**TASK DETAILS**
Reproduce the lines of the listing unchanged, from the line containing "This screenshot has width=1456, height=823." through the last line of the listing, both included.

**Word and element location records**
◇ ◇ ◇ ◇
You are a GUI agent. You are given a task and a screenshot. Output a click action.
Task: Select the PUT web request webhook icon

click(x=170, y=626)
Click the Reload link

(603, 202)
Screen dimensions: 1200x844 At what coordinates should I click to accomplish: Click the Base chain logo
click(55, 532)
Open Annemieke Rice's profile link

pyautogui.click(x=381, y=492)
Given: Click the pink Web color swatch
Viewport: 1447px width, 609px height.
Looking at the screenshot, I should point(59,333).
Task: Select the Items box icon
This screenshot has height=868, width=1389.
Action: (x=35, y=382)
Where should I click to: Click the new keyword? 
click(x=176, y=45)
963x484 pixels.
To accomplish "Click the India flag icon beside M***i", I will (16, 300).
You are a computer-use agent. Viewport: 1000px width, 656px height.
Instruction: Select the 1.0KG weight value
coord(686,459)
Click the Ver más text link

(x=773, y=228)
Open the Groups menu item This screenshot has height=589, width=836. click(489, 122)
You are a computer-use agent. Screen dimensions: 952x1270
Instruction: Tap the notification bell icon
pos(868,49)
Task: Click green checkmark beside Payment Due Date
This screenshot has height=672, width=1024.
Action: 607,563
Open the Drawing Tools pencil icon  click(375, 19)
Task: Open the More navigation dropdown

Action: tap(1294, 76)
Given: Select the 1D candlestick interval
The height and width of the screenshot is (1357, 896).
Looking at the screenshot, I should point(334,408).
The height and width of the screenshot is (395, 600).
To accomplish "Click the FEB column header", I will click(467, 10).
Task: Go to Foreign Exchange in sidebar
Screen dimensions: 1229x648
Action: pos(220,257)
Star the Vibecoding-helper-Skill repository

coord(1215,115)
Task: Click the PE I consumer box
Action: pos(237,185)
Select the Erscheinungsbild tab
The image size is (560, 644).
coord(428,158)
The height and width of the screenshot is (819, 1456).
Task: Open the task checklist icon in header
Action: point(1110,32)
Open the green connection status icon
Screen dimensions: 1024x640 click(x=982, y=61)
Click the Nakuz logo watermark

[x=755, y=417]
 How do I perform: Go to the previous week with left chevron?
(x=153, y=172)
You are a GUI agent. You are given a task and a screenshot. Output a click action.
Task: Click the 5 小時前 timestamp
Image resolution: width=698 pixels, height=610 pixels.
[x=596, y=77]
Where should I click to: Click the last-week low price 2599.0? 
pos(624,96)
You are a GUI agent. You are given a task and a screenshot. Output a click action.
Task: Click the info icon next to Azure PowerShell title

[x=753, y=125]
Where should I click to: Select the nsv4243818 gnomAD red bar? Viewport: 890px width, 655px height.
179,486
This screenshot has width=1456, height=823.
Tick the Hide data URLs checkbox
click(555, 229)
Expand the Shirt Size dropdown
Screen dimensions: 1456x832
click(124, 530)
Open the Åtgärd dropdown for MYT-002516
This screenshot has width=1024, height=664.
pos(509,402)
◇ ◇ ◇ ◇
**EXERCISE RESULT**
This screenshot has width=1456, height=823.
Tick the Hide data URLs checkbox
click(555, 229)
Expand the Shirt Size dropdown
Screen dimensions: 1456x832
click(124, 530)
Open the Åtgärd dropdown for MYT-002516
This screenshot has width=1024, height=664.
pos(509,402)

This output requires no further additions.